Building general-purpose graphical user interface (GUI) agents has become increasingly promising with the progress in vision language models. However, developing effective mobile GUI agents with reinforcement learning (RL) remains challenging due to the heavy-tailed distribution of task difficulty and the inefficiency of large-scale environment sampling. We present an online agentic reinforcement learning framework MobileRL to enhance GUI agents in mobile environments. Its core component is the Difficulty-ADAptive GRPO (ADAGRPO) algorithm. In ADAGRPO, we design difficulty-adaptive positive replay and failure curriculum filtering to adapt the model to different task difficulties. We introduce the shortest-path reward adjustment strategy to reshape rewards concerning the task length in multi-turn agentic tasks. Those strategies jointly stabilize RL training, improve sample efficiency, and generate strong performance across diverse mobile apps and tasks. We apply MOBILERL to two open models (Qwen2.5-VL-7B-Instruct and GLM-4.1V-9B-Base). The resultant MOBILERL-9B model achieves state-of-the-art results in terms of success rates on both AndroidWorld (80.2%) and AndroidLab (53.6%). The MOBILERL framework is open-sourced at: https://github.com/THUDM/MobileRL.

Figures (5)

• Figure 1: Left and Center: Task success rates on AndroidWorld rawles2024androidworlddynamicbenchmarkingenvironment and AndroidLab xu2024androidlabtrainingsystematicbenchmarking; hatched areas indicate gains from MobileRL on top of the SFT model. Right: Trajectory-level success rate curves on AndroidWorld train and test sets during RL training.
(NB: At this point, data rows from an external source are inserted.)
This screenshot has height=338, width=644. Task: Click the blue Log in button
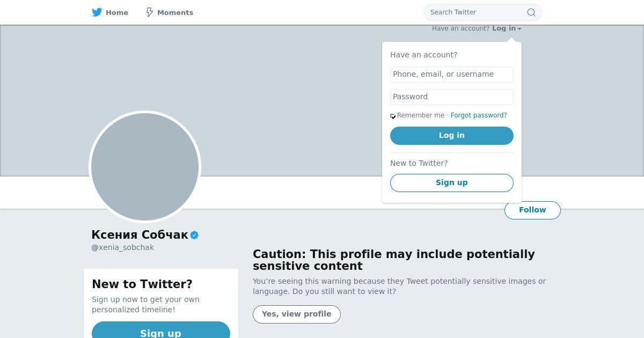(452, 136)
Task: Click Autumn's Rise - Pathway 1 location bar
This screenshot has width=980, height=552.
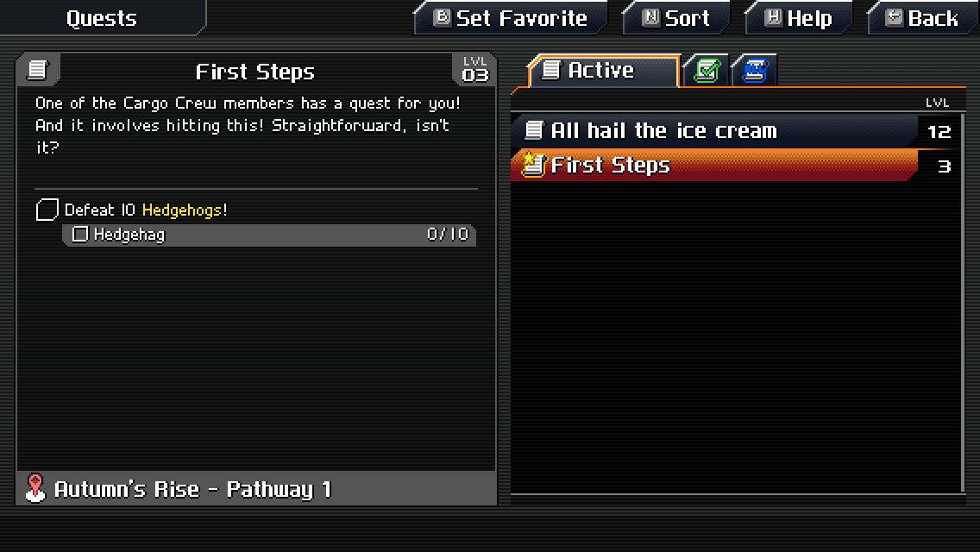Action: click(256, 488)
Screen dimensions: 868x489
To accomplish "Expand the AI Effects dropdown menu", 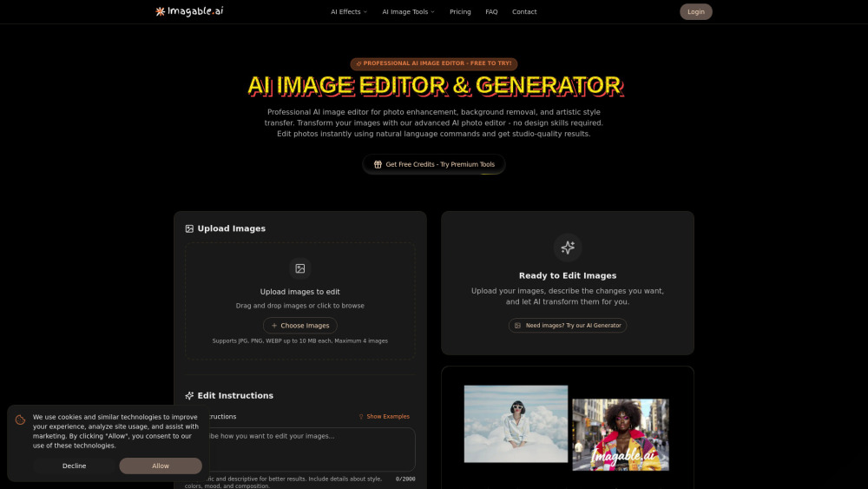I will pos(348,12).
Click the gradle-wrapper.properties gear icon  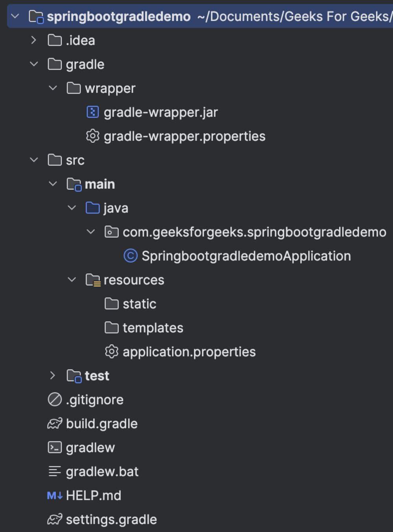click(92, 136)
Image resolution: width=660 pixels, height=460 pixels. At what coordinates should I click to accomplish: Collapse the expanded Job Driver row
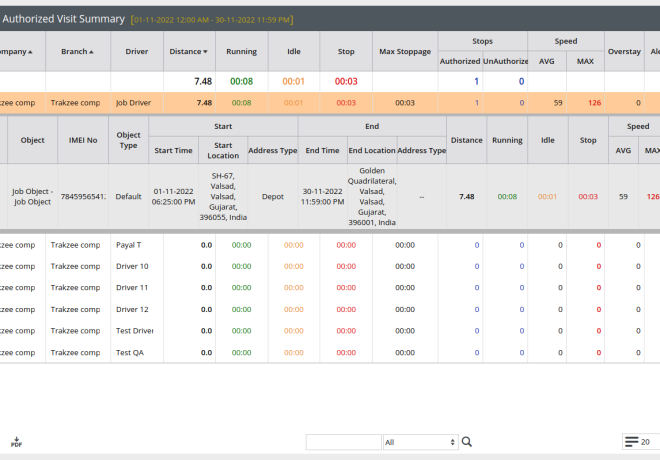click(x=133, y=102)
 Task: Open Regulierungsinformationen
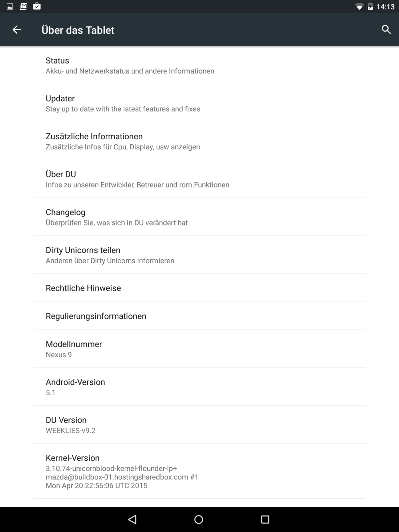(x=199, y=316)
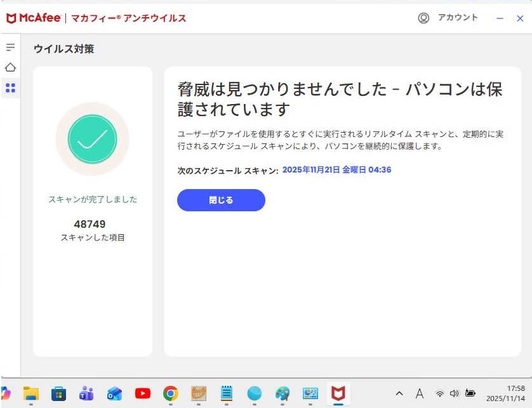The width and height of the screenshot is (532, 408).
Task: Open Microsoft Teams in the taskbar
Action: click(x=86, y=393)
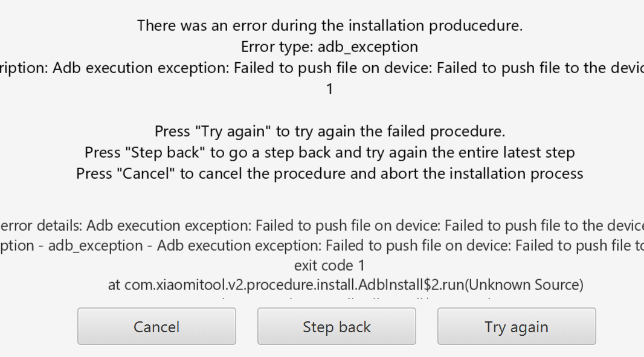Click the 'Press "Cancel"' instruction line

(x=329, y=173)
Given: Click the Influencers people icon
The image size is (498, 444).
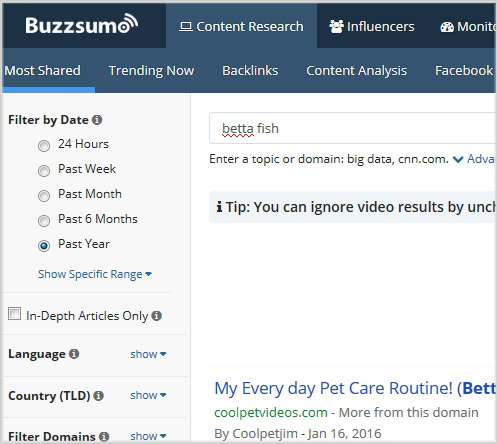Looking at the screenshot, I should (x=336, y=26).
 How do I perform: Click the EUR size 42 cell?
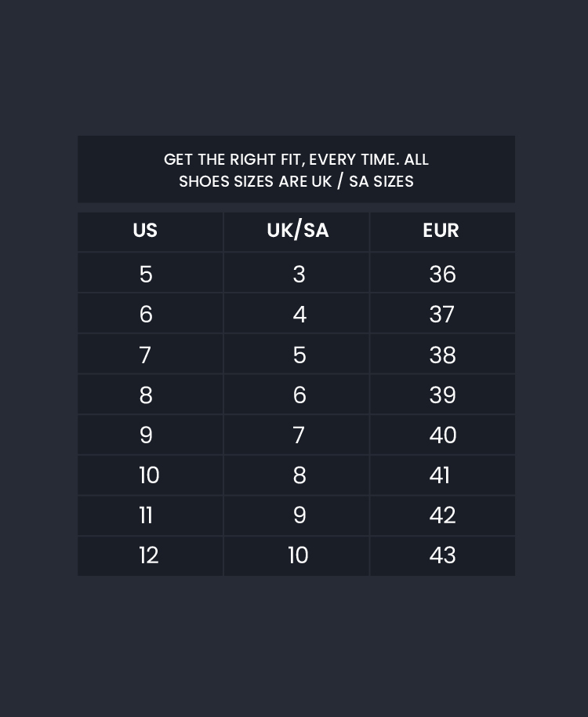(x=443, y=516)
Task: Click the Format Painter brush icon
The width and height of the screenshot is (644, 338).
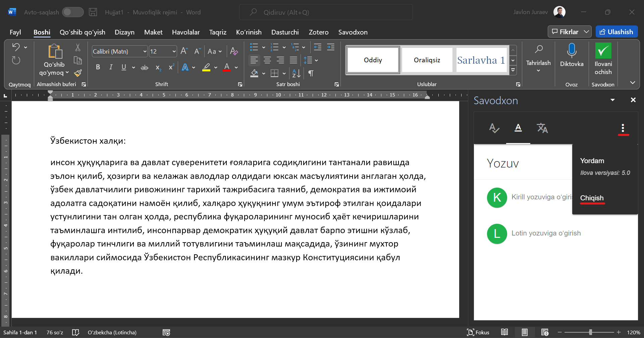Action: coord(78,73)
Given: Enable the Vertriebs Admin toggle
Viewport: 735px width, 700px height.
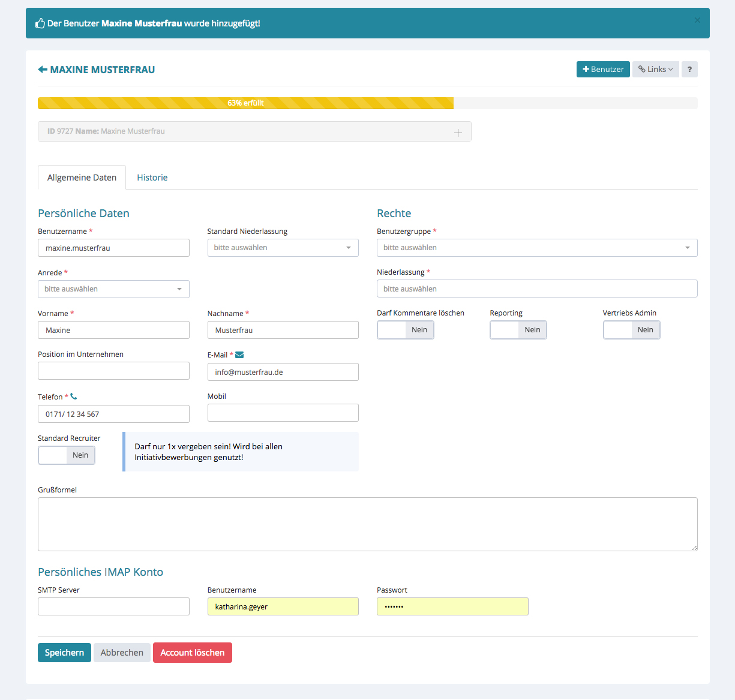Looking at the screenshot, I should (x=631, y=330).

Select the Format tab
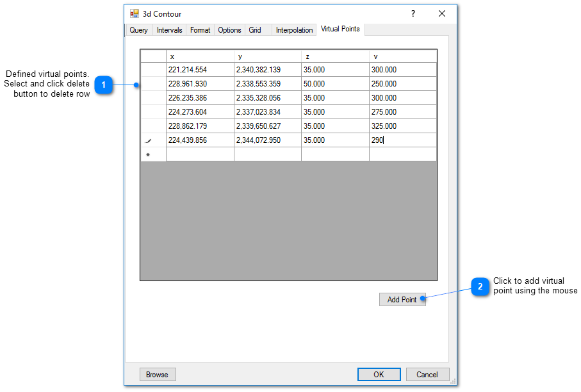click(200, 30)
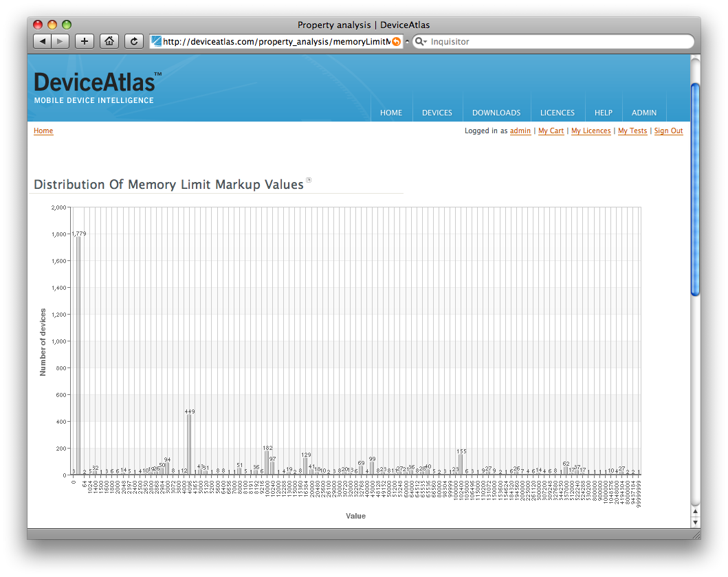Open the My Cart link
The width and height of the screenshot is (728, 577).
click(551, 131)
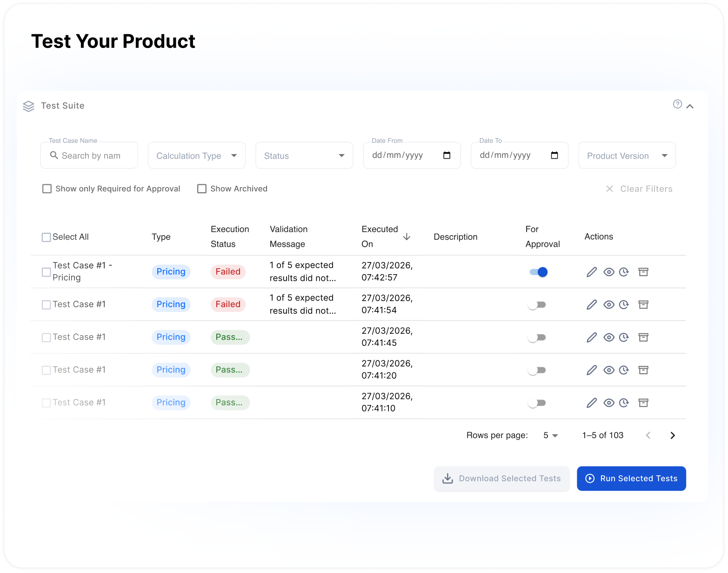Viewport: 728px width, 573px height.
Task: Click the edit pencil icon for Test Case #1 - Pricing
Action: [591, 272]
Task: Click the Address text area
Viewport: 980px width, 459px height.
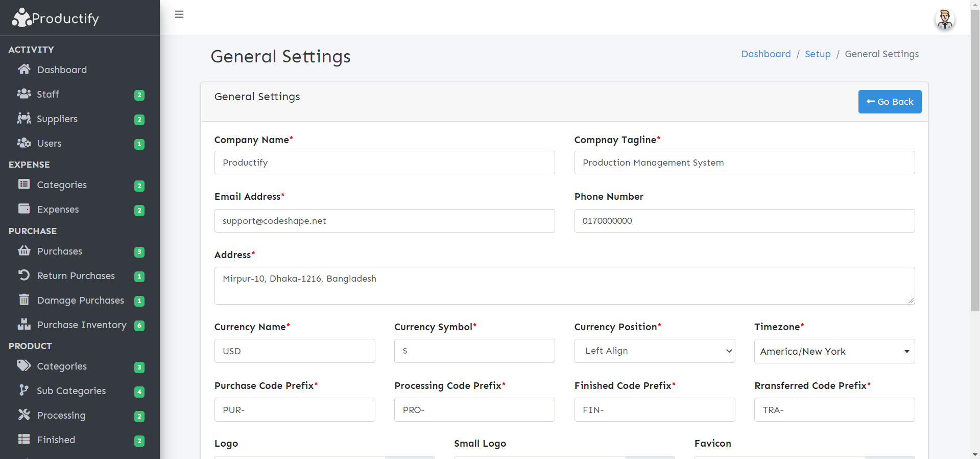Action: pos(564,285)
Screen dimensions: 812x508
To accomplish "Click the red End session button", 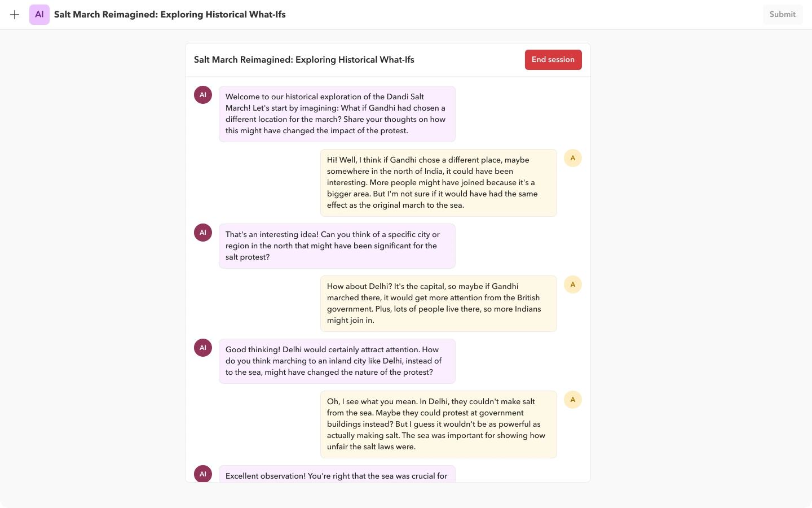I will click(553, 60).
• Figure 2: Overview of MobileRL. It consists of 1) reasoning warm-up with both reasoning-free SFT and reasoning SFT and 2) online agentic RL with AdaGRPO. In AdaGRPO, the warmed-up policy interacts with mobile environments to generate rollouts, which are scored by shortest-path reward adjustment (SPA). High-quality positive trajectories are stored in the AdaPR buffer, while low-performing rollouts are pruned via failure curriculum filtering.
• Figure 3: Ablation studies of the MobileRL framework and its AdaGRPO algorithm. We use the Reasoning SFT model with Qwen2.5-VL-7B-Instruct backbone for the ablation of the AdaGRPO algorithm. All test set results are averaged over three runs to mitigate the impact of randomness.
• Figure 4: Pass@$k$ on AndroidWorld by task complexity (rawles2024androidworlddynamicbenchmarkingenvironment) levels. Pass@$k$ is the fraction of tasks solved within the top-$k$ attempts.
• Figure 5: Win rate of MobileRL vs. MobileRL w/o SPA, where a win means completing a task with fewer steps. $n$ denotes the number of task templates per category. Categories: All (all templates); C1--C4 (complexity levels 1--4); BC/BW (both methods correct/wrong); Others (exactly one method correct).